TASK DATA Block Start

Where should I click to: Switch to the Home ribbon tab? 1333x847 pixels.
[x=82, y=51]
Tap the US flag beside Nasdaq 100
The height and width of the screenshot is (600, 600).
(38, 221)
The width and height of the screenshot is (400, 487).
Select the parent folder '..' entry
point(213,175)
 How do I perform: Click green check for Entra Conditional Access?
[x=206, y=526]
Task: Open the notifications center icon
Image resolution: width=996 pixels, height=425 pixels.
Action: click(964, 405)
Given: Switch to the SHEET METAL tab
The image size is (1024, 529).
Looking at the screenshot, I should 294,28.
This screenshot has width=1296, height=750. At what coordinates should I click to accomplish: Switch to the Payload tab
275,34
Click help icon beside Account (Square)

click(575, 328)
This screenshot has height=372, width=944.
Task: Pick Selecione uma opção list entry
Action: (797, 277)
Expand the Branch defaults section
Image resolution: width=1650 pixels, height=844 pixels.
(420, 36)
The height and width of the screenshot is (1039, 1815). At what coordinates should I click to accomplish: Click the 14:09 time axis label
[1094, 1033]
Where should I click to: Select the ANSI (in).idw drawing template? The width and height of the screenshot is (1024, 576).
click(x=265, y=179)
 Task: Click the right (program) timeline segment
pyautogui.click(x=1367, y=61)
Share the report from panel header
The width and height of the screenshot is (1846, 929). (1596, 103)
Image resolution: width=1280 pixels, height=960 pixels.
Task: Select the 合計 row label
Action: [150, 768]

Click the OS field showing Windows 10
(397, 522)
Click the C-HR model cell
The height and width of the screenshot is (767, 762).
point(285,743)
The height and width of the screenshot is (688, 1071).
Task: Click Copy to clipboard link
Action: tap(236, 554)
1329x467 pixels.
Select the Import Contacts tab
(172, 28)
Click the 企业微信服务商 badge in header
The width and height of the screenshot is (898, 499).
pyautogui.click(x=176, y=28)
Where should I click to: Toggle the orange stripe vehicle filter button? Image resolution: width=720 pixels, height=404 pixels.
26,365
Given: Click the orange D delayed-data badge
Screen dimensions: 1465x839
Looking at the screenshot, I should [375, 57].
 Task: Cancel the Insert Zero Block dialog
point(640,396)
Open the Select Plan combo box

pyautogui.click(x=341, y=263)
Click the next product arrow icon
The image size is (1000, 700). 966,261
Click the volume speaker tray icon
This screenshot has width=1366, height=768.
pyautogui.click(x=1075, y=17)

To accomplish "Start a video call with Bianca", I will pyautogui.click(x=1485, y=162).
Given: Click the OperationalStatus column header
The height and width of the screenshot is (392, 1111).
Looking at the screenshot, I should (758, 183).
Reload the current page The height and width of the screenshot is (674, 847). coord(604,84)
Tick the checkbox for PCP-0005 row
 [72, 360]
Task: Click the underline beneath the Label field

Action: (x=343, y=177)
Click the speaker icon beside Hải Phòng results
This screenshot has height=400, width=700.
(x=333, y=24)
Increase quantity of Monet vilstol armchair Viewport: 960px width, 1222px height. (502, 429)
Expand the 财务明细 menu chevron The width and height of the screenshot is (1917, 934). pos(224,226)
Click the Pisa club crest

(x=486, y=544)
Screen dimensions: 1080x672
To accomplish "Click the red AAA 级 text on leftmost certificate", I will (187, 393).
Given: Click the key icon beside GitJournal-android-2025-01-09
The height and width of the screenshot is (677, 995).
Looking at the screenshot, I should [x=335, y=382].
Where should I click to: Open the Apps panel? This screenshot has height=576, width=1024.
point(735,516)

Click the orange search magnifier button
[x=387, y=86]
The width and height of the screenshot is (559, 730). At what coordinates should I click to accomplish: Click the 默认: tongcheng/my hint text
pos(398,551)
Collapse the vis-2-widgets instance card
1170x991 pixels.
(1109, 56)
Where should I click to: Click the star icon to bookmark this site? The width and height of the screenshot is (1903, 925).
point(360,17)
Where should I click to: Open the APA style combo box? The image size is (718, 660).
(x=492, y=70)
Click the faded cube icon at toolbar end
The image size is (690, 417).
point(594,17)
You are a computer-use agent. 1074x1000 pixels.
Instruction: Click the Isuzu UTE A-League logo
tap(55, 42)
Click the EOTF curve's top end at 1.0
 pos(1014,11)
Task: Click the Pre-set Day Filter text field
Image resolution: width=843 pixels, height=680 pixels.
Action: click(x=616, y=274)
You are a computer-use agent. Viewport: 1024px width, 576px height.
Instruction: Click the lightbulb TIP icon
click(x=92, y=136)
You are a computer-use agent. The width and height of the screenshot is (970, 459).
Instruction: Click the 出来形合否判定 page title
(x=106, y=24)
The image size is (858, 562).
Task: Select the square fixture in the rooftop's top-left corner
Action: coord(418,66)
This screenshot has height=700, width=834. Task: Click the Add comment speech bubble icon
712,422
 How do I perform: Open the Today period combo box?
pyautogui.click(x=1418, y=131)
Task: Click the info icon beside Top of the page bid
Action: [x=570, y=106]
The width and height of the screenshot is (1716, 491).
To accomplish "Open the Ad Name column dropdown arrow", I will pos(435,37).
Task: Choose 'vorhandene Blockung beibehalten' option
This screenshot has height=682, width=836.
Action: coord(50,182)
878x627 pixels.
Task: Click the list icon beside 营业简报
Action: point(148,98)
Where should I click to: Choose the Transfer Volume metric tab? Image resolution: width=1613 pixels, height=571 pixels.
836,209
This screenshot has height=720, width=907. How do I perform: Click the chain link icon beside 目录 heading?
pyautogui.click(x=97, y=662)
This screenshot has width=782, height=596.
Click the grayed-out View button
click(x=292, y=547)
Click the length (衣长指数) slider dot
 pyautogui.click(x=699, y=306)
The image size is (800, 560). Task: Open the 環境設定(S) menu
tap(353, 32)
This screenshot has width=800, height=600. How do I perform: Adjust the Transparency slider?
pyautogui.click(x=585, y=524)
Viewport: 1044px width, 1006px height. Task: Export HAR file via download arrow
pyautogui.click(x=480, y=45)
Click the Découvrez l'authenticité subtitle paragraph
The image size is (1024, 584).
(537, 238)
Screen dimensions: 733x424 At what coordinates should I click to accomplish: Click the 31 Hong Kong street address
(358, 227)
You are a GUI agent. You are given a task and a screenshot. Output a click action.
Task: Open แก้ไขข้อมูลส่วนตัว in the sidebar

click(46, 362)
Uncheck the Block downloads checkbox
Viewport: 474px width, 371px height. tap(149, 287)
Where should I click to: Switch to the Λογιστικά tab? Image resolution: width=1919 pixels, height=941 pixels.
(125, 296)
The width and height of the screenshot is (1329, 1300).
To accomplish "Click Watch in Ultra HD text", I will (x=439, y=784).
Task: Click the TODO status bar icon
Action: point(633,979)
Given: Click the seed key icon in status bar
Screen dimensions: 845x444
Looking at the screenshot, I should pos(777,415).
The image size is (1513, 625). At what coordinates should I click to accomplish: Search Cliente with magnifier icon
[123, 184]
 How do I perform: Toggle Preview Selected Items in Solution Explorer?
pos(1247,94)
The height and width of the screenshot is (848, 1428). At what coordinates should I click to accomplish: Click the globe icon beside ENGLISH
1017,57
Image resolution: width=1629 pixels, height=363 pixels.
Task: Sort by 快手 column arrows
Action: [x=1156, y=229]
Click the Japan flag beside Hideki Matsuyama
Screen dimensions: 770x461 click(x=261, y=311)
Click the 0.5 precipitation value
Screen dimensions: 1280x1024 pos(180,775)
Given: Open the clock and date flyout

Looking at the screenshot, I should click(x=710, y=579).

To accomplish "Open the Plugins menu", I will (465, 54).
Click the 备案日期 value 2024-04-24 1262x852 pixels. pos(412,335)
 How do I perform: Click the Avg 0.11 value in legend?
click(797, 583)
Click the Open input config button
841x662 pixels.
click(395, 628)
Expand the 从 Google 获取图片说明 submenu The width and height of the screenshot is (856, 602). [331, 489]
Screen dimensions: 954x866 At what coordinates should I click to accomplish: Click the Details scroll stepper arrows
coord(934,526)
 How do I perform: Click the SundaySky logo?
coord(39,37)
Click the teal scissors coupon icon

TASK DATA Block End

• DIRECTIONS:
Among the entries, copy every line containing the word "agent".

• SOLVED PROBLEM:
You are a computer-use agent. 1074x1000 pixels.
You are a computer-use agent. Viewport: 1024px width, 576px height.
You are a computer-use agent. The width and height of the screenshot is (970, 459).
You are a GUI agent. You are given a task and a screenshot. Output a click action.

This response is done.